Tiga Ciri Khas Pengendara Sepeda Motor di Indonesia

Kita semua tentu tahu dan mengerti apa salah satu masalah utama yang dihadapi oleh masyarakat yang tinggal di kota-kota besar seperti Surabaya dan Jakarta. Salah satu masalah utama tersebut sebenarnya cukup kompleks dan sering terjadi. Apa itu? Masalah tersebut adalah lalu lintas di jalan raya. Masalah lalu lintas tersebut memang cukup kompleks, meliputi tingkah laku pengendara yang ada di jalan raya dan kemacetan. Itu yang utama. Dalam artikel kali ini saya lebih menyorot pada tingkah laku para pengendara sepeda motor.

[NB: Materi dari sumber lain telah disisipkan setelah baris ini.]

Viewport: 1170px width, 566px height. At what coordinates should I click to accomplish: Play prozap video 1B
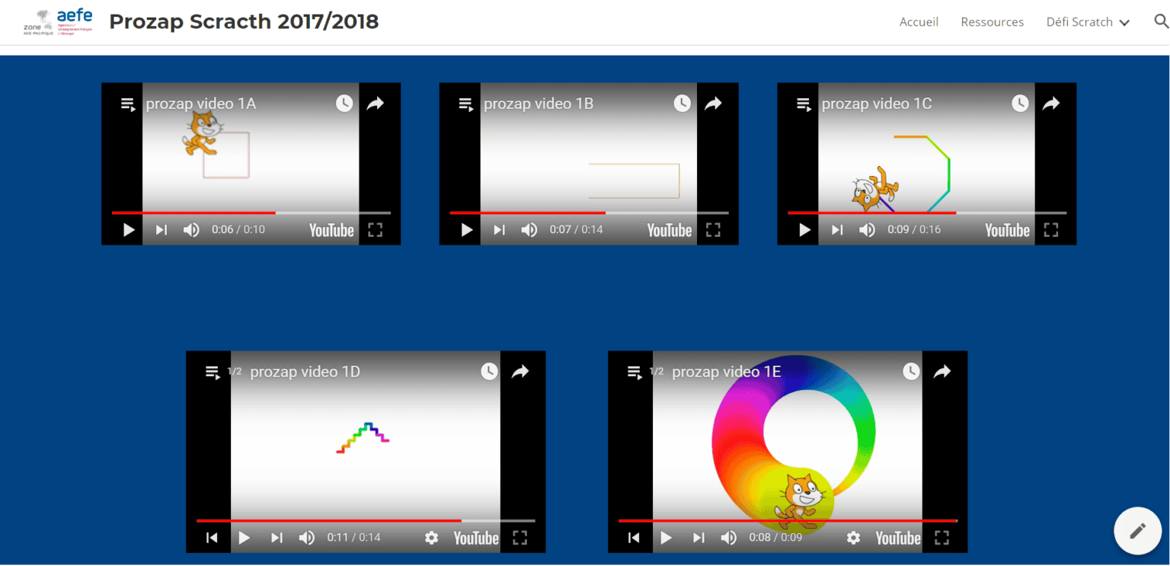tap(466, 230)

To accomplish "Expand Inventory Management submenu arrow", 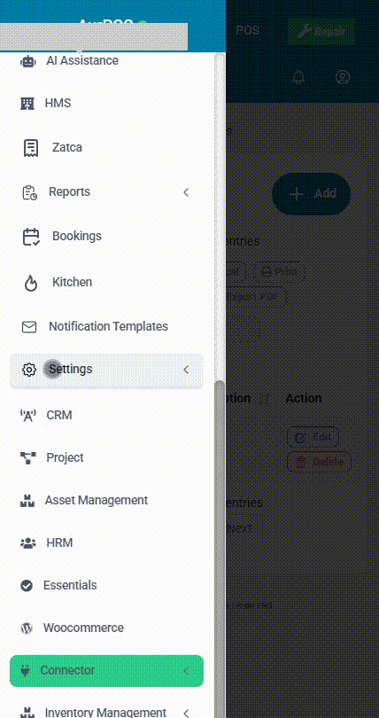I will 186,713.

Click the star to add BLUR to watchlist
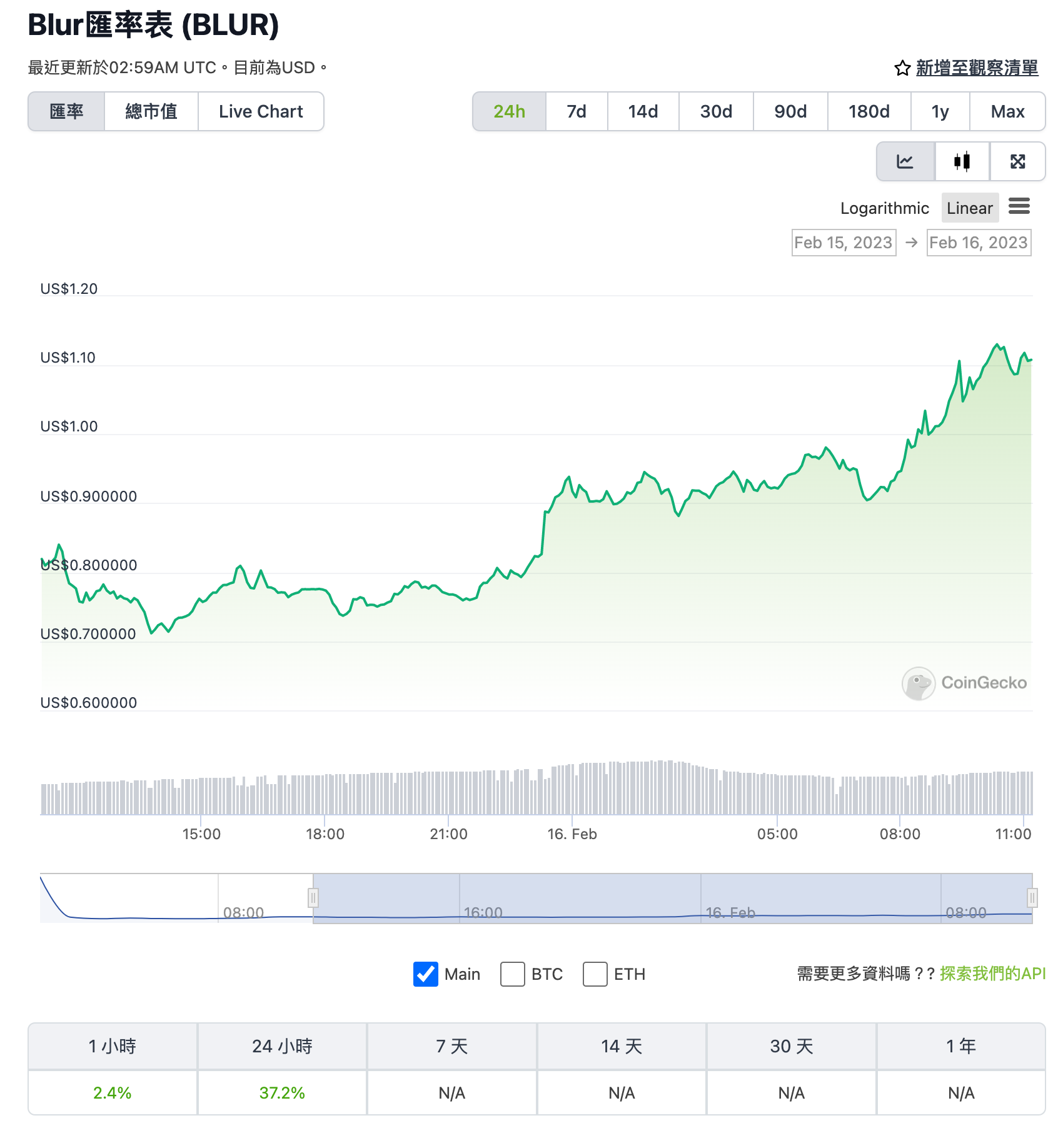[x=901, y=68]
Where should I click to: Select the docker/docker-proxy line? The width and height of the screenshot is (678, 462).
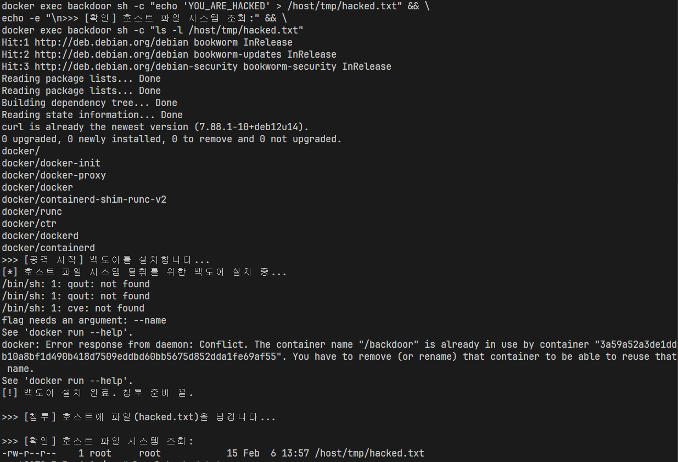(x=54, y=175)
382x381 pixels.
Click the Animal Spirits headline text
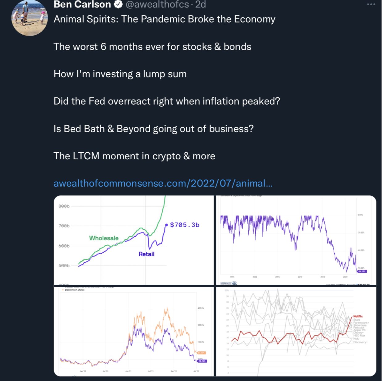(164, 19)
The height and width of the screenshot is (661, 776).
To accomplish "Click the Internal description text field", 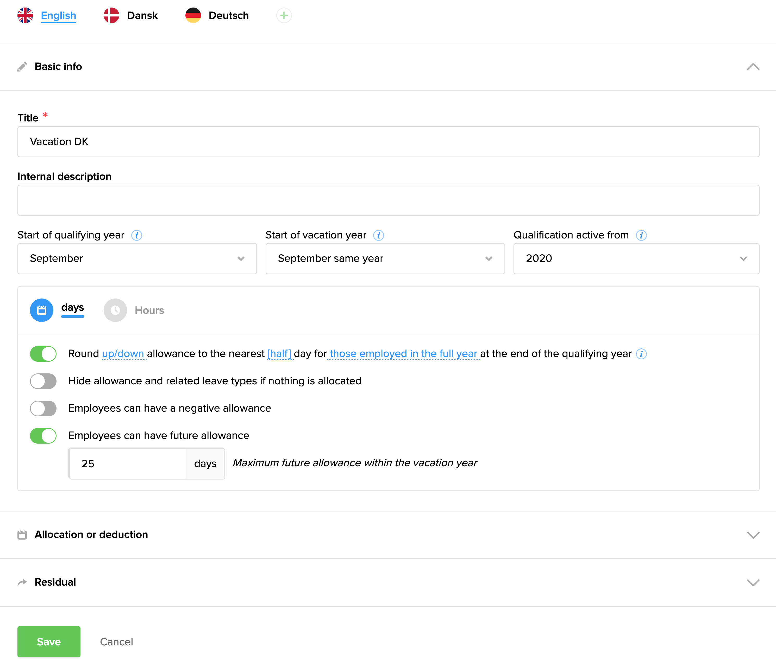I will tap(388, 200).
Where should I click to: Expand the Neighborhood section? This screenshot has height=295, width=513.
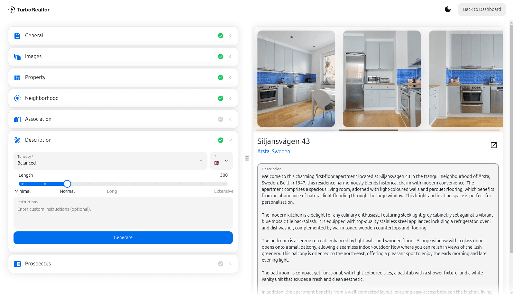click(230, 98)
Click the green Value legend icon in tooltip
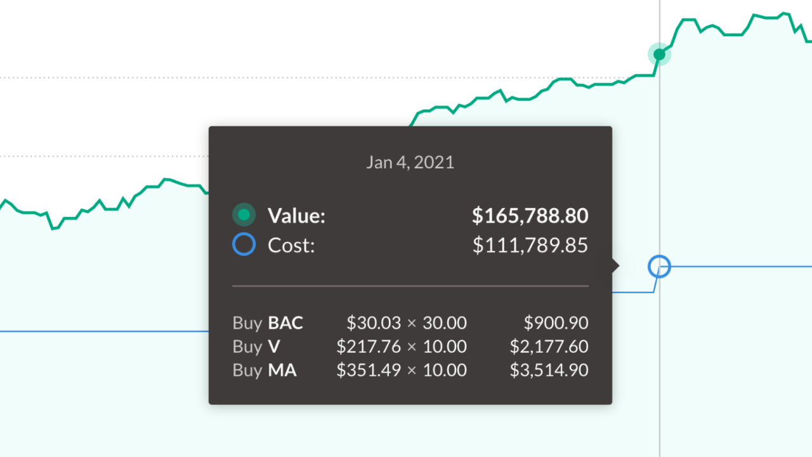Viewport: 812px width, 457px height. 244,215
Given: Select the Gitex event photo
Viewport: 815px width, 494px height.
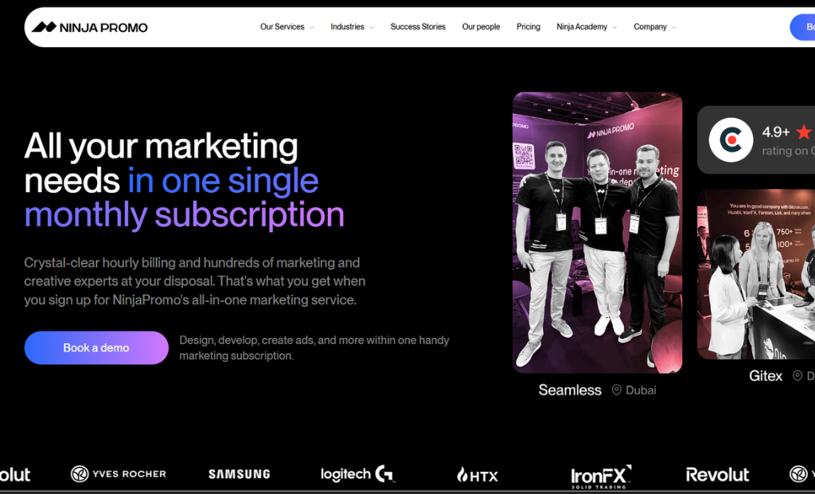Looking at the screenshot, I should [756, 274].
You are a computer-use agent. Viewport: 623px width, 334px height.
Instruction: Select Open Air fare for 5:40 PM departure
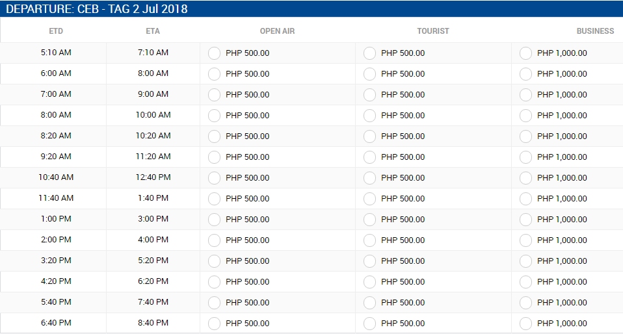pyautogui.click(x=214, y=303)
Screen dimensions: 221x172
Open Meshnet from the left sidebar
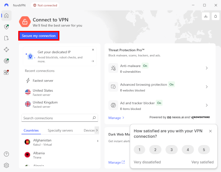pos(6,49)
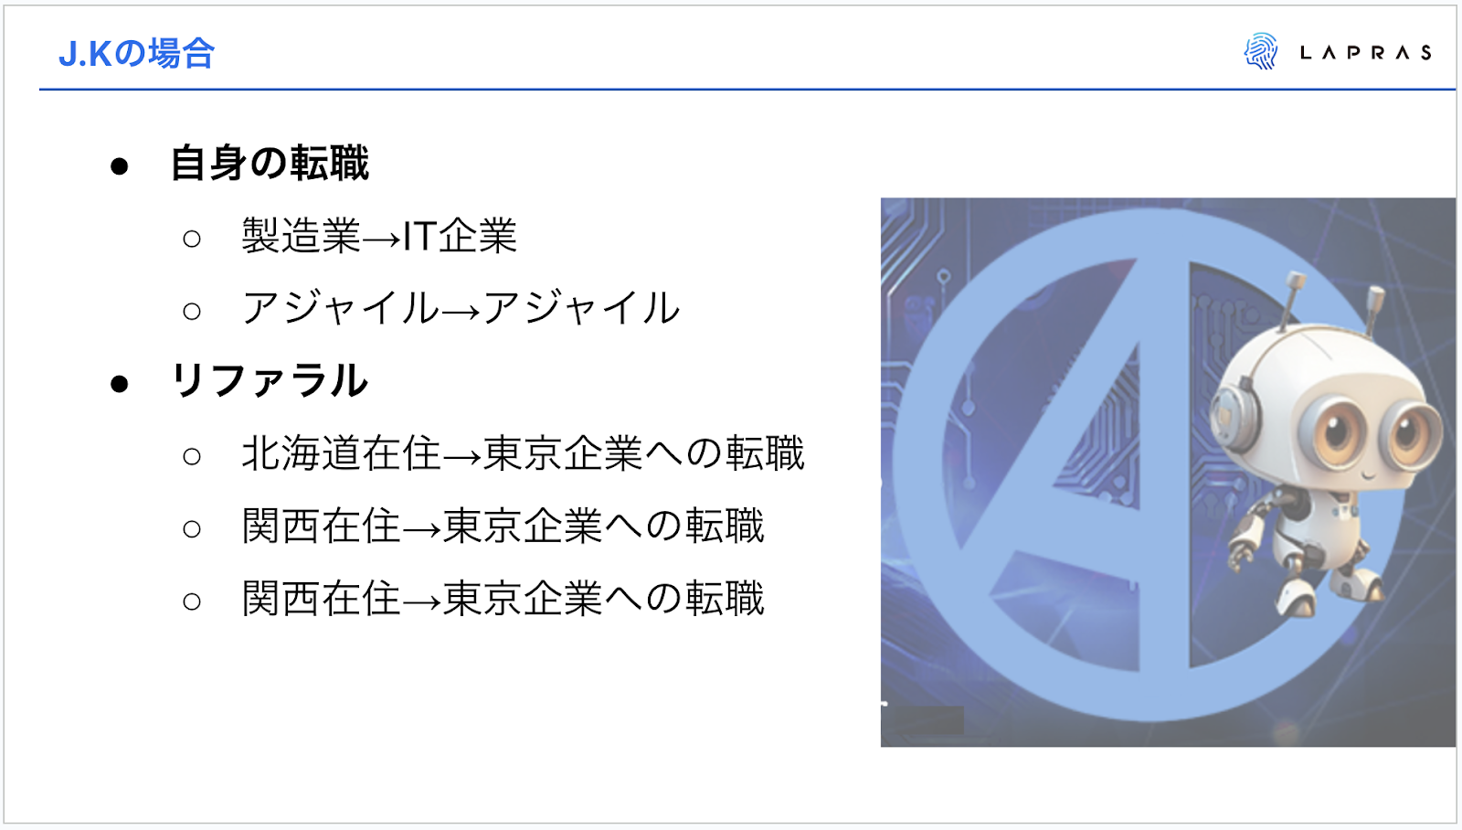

Tak bisa dipungkiri jika jumlah pengendara sepeda motor, atau tepatnya masyarakat yang memiliki sepeda motor lebih banyak daripada mobil. Anda bisa melihat sendiri di jalan raya. Mobil-mobil seolah-olah terkepung oleh banyak sepeda motor yang berada di sekelilingnya. Otomatis, mobil hanya bisa bergerak secara leluasa jika ada ruang kosong yang "diberikan" oleh pengendara motor. Menurut saya, ada beberapa faktor yang menyebabkan mengapa jumlah motor lebih banyak daripada mobil. Yang pertama, tentu saja harganya yang lebih murah daripada mobil, utamanya sepeda motor bebek. Yang kedua, seringnya frekuensi produksi sepeda motor oleh para vendor untuk diperjualbelikan. Bayangkan saja, jika saat ini ada model baru dari vendor tersebut, maka beberapa minggu dan beberapa bulan berikutnya pasti akan ada model baru lagi. Biasanya menawarkan perubahan-perubahan seperti bahan bakar lebih irit, model lebih dinamis, kapasitas mesin lebih besar, dan klaim perubahan-perubahan lainnya. Yang ketiga, masyarakat kita kebanyakan masyarakat berekonomi menengah ke bawah, atau istilahnya cukuplah kemampuan ekonominya. Jadi, mereka lebih memilih sepeda motor yang lebih mudah didapat, praktis, lincah, dan ekonomis. Saya kira hal itu wajar. Namun, yang membuat saya agak geregetan adalah tingkah para pengendara motor.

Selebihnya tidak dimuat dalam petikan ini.